Seit gut zehn Jahren sitze ich beim FC Augsburg regelmäßig hinter der Trainerbank. Da sieht man sie kommen – und gehen, die Trainer. Markus Weinzierl aus Straubing, dann Manuel Baum, ebenfalls aus Niederbayern, Enrico Maaßen, schnell enttäuschte Hoffnung aus Dortmund, dann schon wieder Markus Weinzierl, schließlich der nette Herr Thorup aus Dänemark, jetzt also Sandro Wagner.

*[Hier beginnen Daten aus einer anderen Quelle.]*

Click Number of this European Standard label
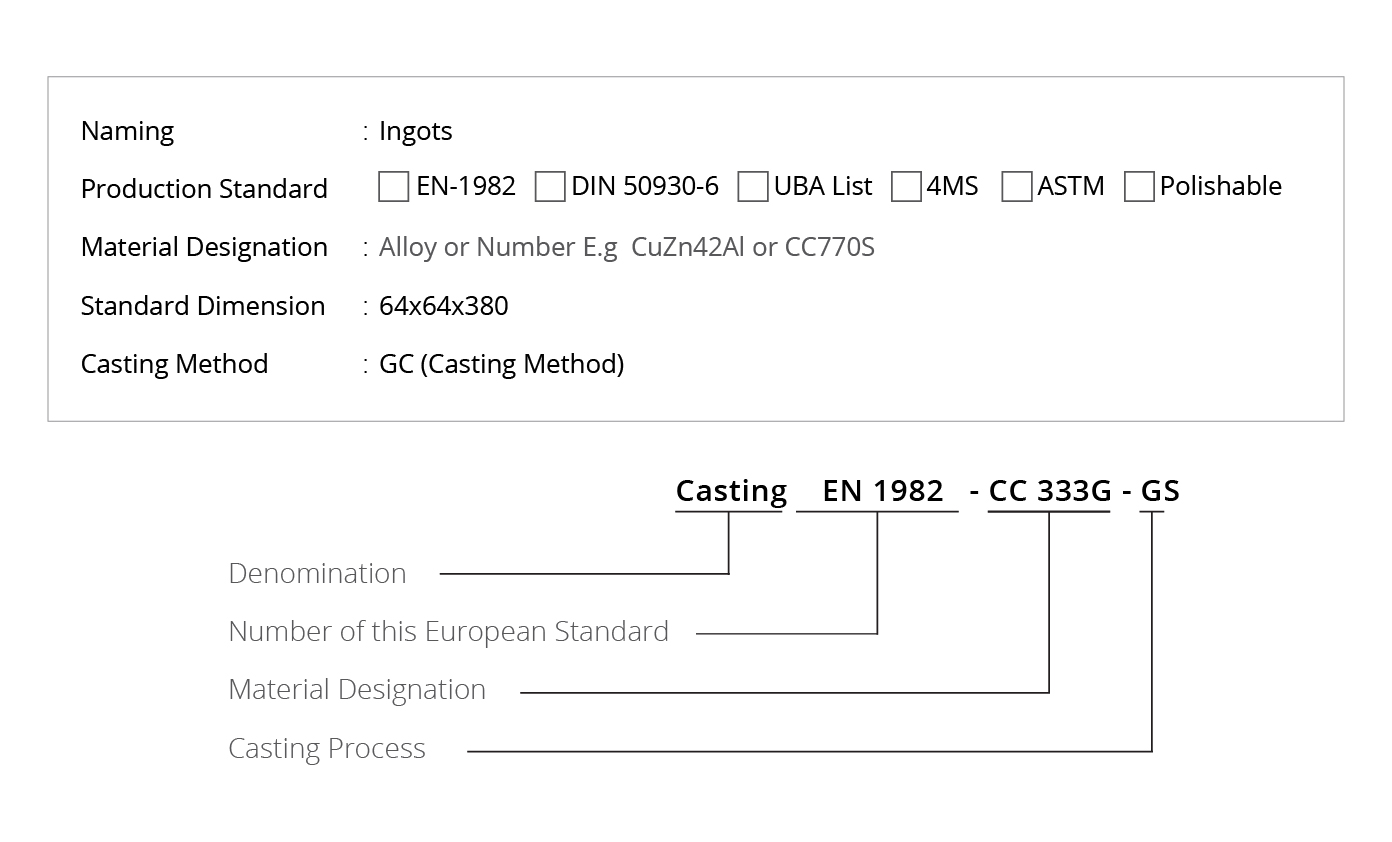The image size is (1392, 842). (449, 631)
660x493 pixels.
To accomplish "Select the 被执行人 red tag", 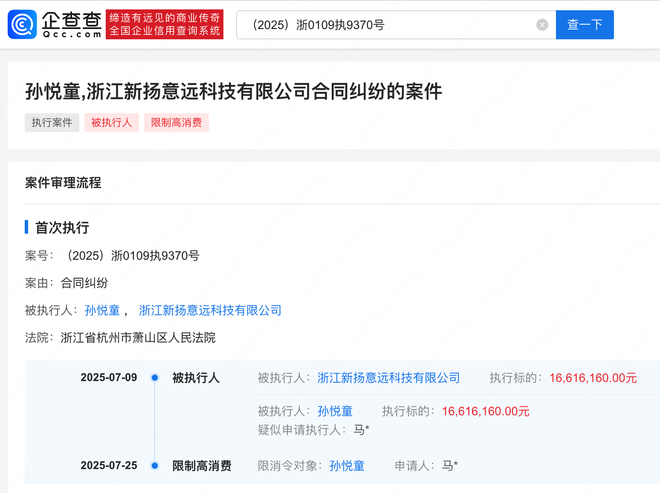I will (x=111, y=123).
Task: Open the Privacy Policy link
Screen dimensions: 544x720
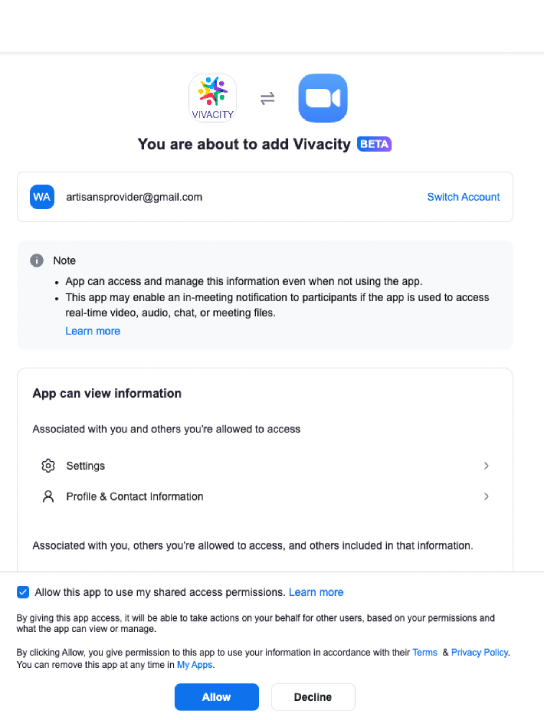Action: tap(480, 652)
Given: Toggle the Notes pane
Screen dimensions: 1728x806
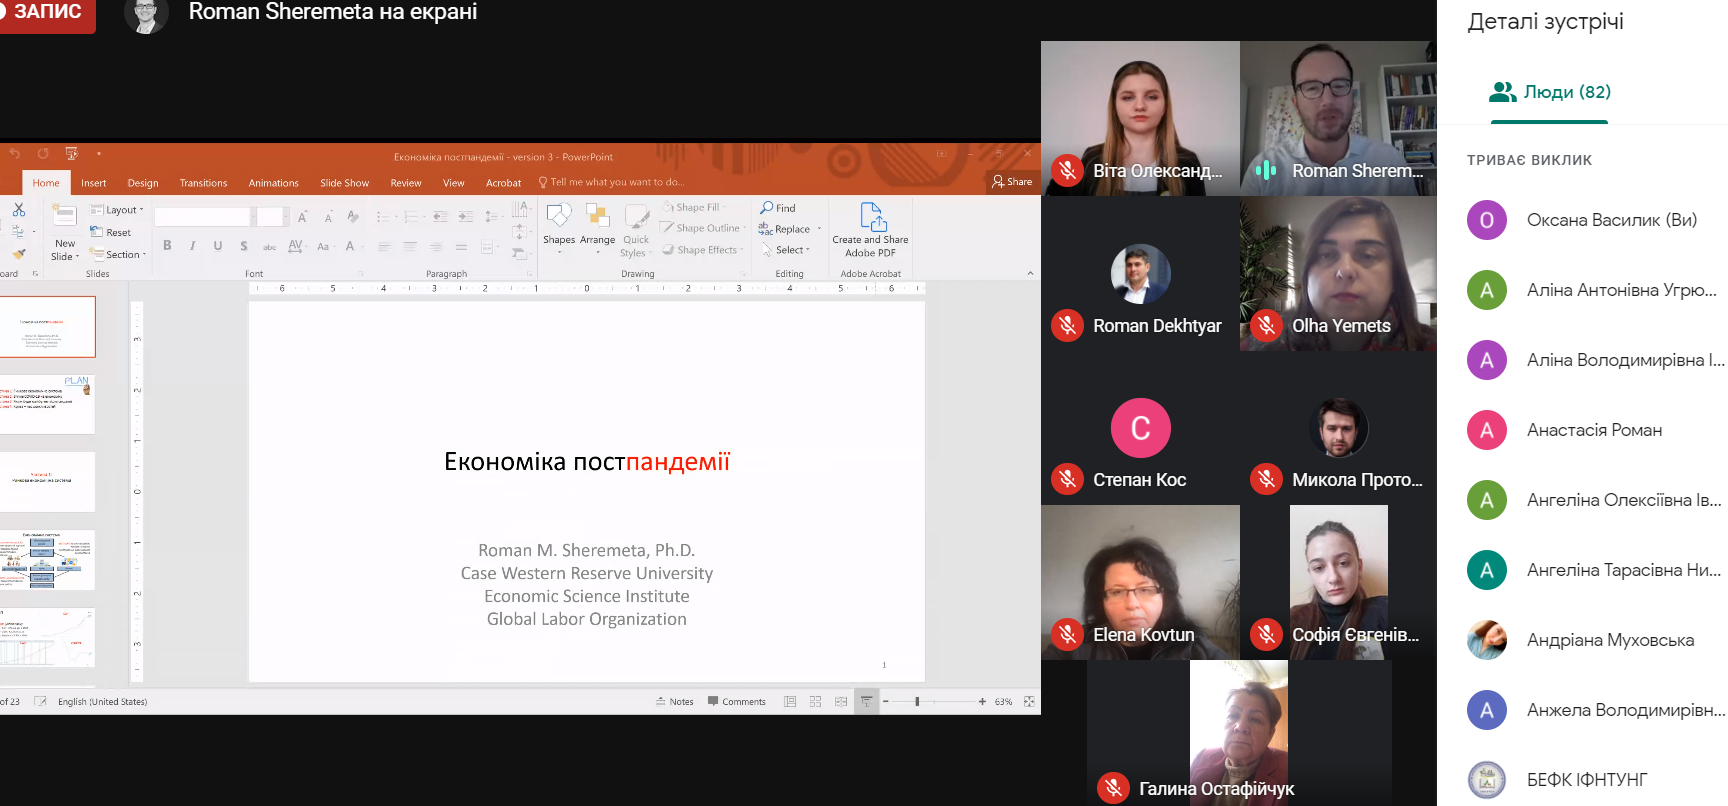Looking at the screenshot, I should [x=675, y=702].
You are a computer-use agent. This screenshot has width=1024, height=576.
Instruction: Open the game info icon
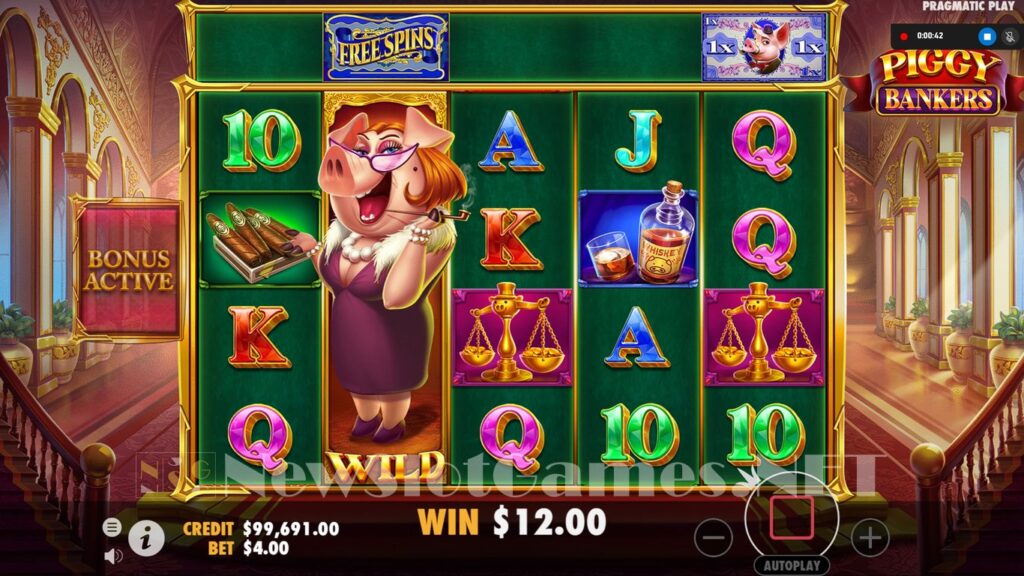[146, 538]
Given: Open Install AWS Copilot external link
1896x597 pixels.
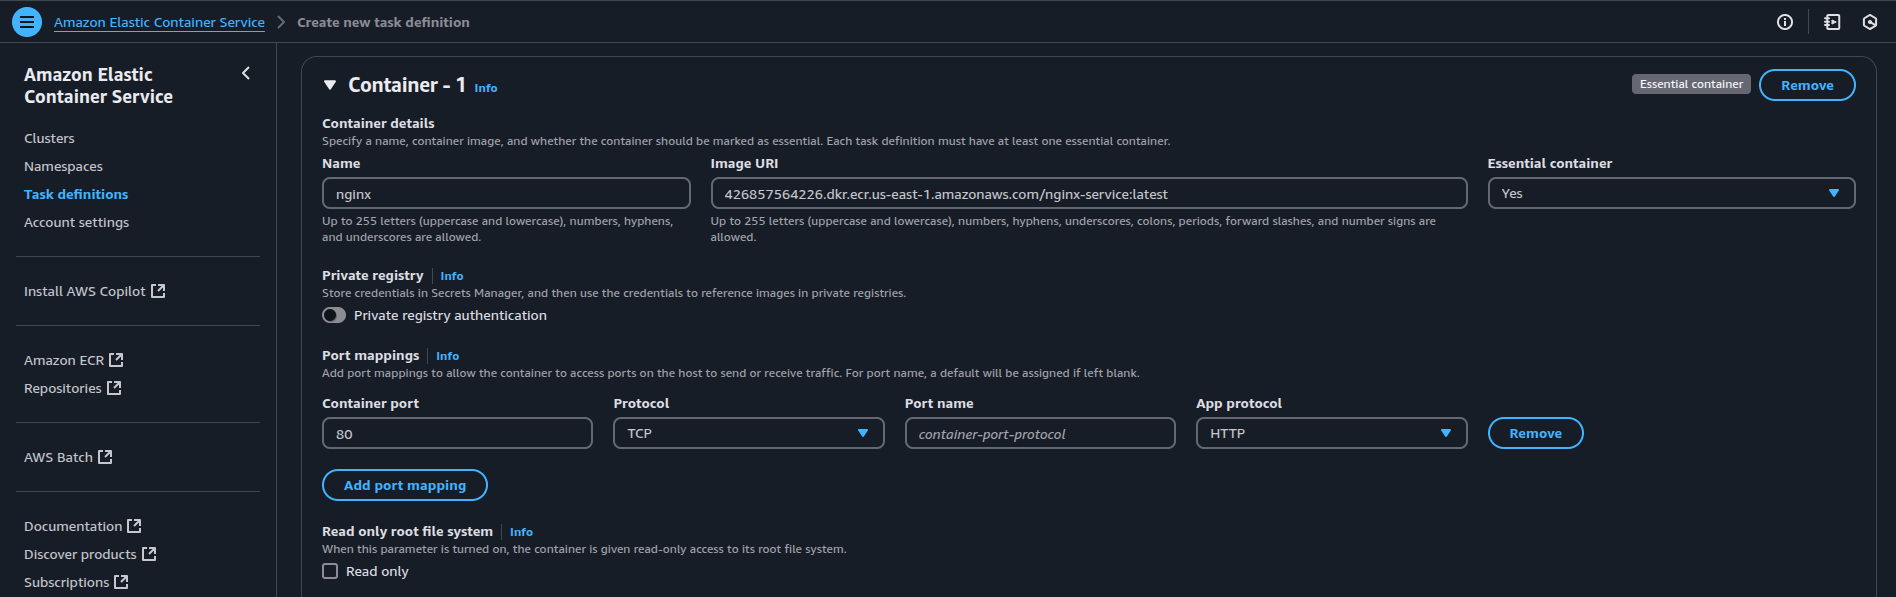Looking at the screenshot, I should [94, 291].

„Nicht mehr die graue Maus sein“, das war der Wunsch des Geschäftsführers des FC Augsburg. Und das ist offenkundig schon mal gelungen. Beim ersten Heimspiel des FC Augsburg – auch noch gegen die Bayern aus München – warteten so viele Kameras vor der Tribüne auf die Mannschaften wie nie zuvor; aber allesamt waren sie nur auf den neuen Trainer von Augsburg gerichtet! Spannung pur, wie das an diesem Samstagabend wohl werden würde.
Die Spieler wirken von Wagners Stil teilweise verwirrt
Der neue Trainer auf jeden Fall sympathisch. Die Einlaufkinder klatscht er allesamt liebevoll der Reihe nach ab, das sieht man so nun wirklich selten. Die Beziehung zur Mannschaft erkennbar gut. Und die Wahrheit auf dem Platz? Der Trainer nimmt 90 Minuten lang am Spiel teil, als wäre er der zwölfte Mann auf dem Platz. Er läuft auf und ab, winkt Spieler zu sich, pfeift und ruft ununterbrochen in das Spiel hinein.
Aber ist das wirklich gutes Coaching? Müsste der Spielplan nicht vorher klar sein? Andere Trainer korrigieren während des Spiels in einzelnen Situationen – und nehmen sich dann wieder zurück, bevor sie nach einer gewissen Zeit eventuell erneut eingreifen. So entsteht für gewöhnlich auf dem Spielfeld eine eigene Situation, die aus der Spannung zwischen dem Plan des Trainers und der Eigendynamik von Spiel und dem Bemühen der eigenen Mannschaft heraus kreativ wird.
Dieser Prozess findet bei Sandro Wagner erkennbar nicht statt. Die Spieler sind offensichtlich teilweise auch verwirrt, weil sie ständig zwischen dem Spiel und den ununterbrochenen Ansagen des Trainers stehen. Und das Spiel selber? Im Mittelfeld gegenüber der letzten Saison doch ein Rückschritt. Dass über eingeübte Ballstafetten – wie noch in der letzten Saison oft genug erfolgreich – das Mittelfeld überbrückt werden soll, eher Fehlanzeige. Stattdessen der Versuch eines schnellen Umschaltspiels direkt in die Spitze, wo der Ball aber regelmäßig verloren geht und oft genug beim Torwart landet. Ein eingeübtes Spielsystem wird nicht erkennbar. Aber immerhin heißt der Gegner ja auch Bayern München, das könnte gegen andere Mannschaften noch besser werden.
Die Energie der Mannschaft, angefeuert vom ehrgeizigen Trainer, ist dafür höher als in der letzten Saison. Lässt sich das so über 34 Spieltage durchhalten? Und zwei Spieler mussten schon während des Spiels mit Muskelverletzungen vorzeitig vom Platz, der vom Trainer eingeforderte Spiel- und sicher auch Trainingsstil fordert schnell seine Opfer.
Dahmen und Matsima agieren auf überdurchschnittlichem Niveau
In der Abwehr ein unglaublich guter Torwart, Finn Dahmen, der allein mehrere Tore verhindert, und mit Chrislain Matsima ein Abwehrspieler, der auch für die Bundesliga weit überdurchschnittlich agiert. Mag schon sein, dass der FC Augsburg mit dem neuen Trainer bunter und spannender wird. Aber irgendwie sehnt man sich doch nach dem ruhigen und souveränen Stil von Jess Thorup zurück. Hoffentlich geht es der Mannschaft nicht schnell genauso!